Honestly, we just don't end up decompressing during the work week.
Anonymous
Play games, read, listen to music, sometimes watch a show together. We don't do solo screen time in the evening (not me, not kids). Sometimes we will read independently or do other solo activities (I'll crochet while they draw, or I'll sketch while they build legos) but solo screen time is a no-go. It's too alienating for everyone.
Anonymous
Anonymous wrote:
Anonymous wrote:I cannot believe how many people in this thread are living these fantasy lives. Pre-pandemic when people were not WFH, this is exactly the schedule my husband and I had. It's also the schedule I know most families with dual working parents had. Now its like everyone is making 7 figures and works 10 - 3 and can do 3:15 school pickup.


Even before Covid I didn’t know a soul who left their kid at daycare/aftercare until 6pm. Parents shifted schedules so one dropped off and one picked up.



I did. Many single parents do.
Anonymous
Anonymous wrote:My husband and I have this exact schedule right now as full time working parents with demanding jobs.

We use the "fast and fresh" or "oven ready" option from Home Chef meals or Factor during the work week. While we are prepping those our son (age 7) watches tv from 6:30-7. We eat dinner from 7 to around 730/7:45. We bring our son upstairs by 8pm for his bedtime routine (bathing/brushing teeth, etc) and then spend 15-30 mins with him reading or practicing math depending on what time we got him upstairs. We take turns reading/practicing math with him based on who is more exhausted that day but we are usually both present during the bedtime routine.
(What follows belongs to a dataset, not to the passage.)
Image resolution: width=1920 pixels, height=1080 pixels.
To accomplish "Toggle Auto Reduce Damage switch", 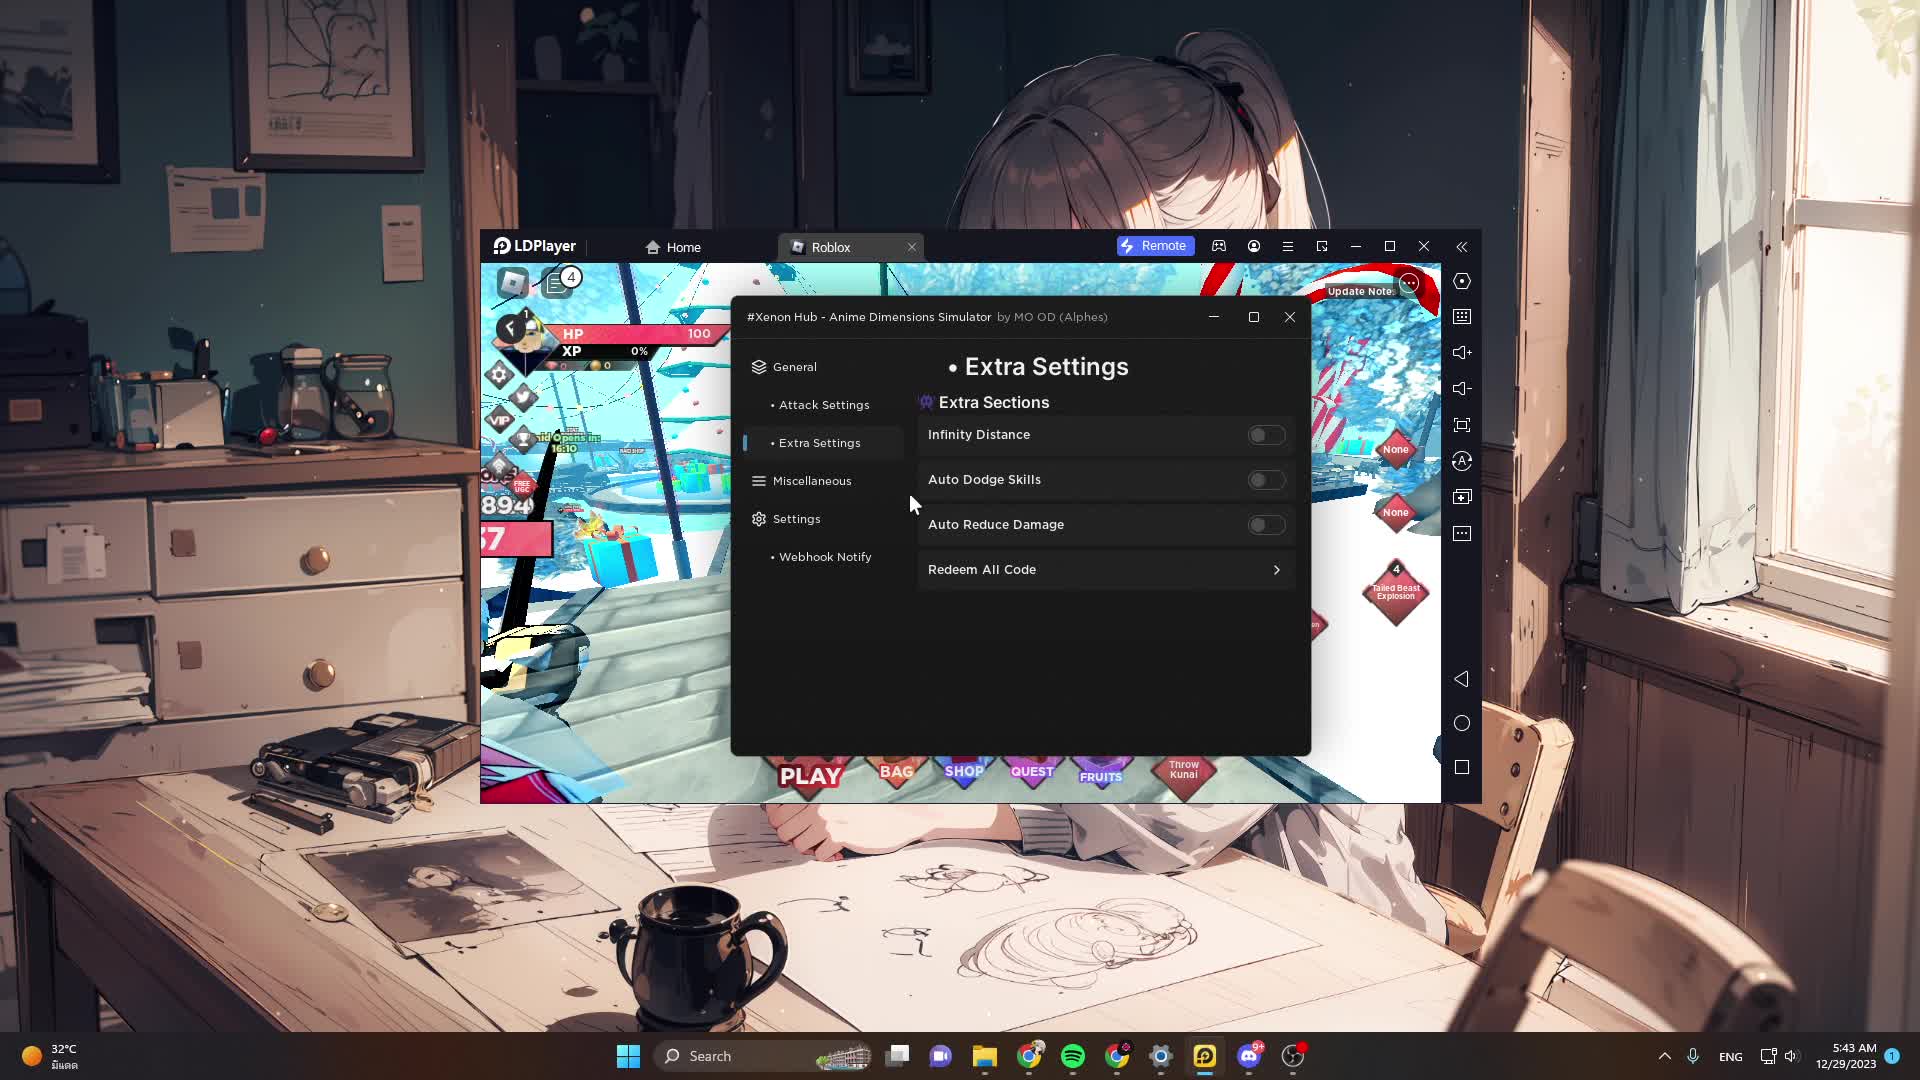I will coord(1266,525).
Honestly, we just don't end up decompressing during the work week.



Anonymous
The issue is too many lessons. That's why your kids need the screens before/after dinner. Because they have had very busy days. If for whatever reason you don't want to scale back on bedtime, I'd at least try to read in bed with each one, for some one-on-one cuddle time.
Anonymous
Anonymous wrote:
Anonymous wrote:
Anonymous wrote:
Anonymous wrote:I cannot believe how many people in this thread are living these fantasy lives. Pre-pandemic when people were not WFH, this is exactly the schedule my husband and I had. It's also the schedule I know most families with dual working parents had. Now its like everyone is making 7 figures and works 10 - 3 and can do 3:15 school pickup.
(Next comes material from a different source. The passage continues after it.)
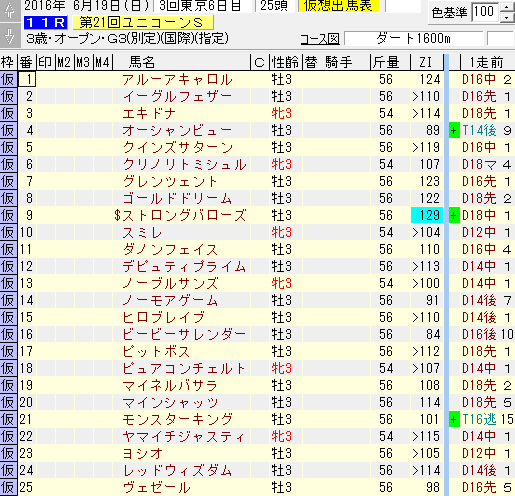The height and width of the screenshot is (496, 515).
Task: Select highlighted ZI value 129 cell
Action: 427,215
Even before Covid I didn’t know a soul who left their kid at daycare/aftercare until 6pm. Parents shifted schedules so one dropped off and one picked up.


Then you clearly weren't at my daycare/aftercare program. For those that live near/outside the Beltway with jobs in DC it was not unusual.


That's pretty sad. I guess that's a silver lining of Covid then. I wouldn't live somewhere where both parents had a commute like that, certainly not in this day.


NP. I guess you are not aware of the real estate market then. I 'm not local to this board, but I live an hour from my job in Big City, because I can actually afford to live in Former Small Exurb.

OP-it would help to really simplify weeknight dinners. Make a 1 or 2 week rotating schedule, stock up on the weekend, and keep meal prep-cooking to a minimum during the week. That leaves more time with the kids.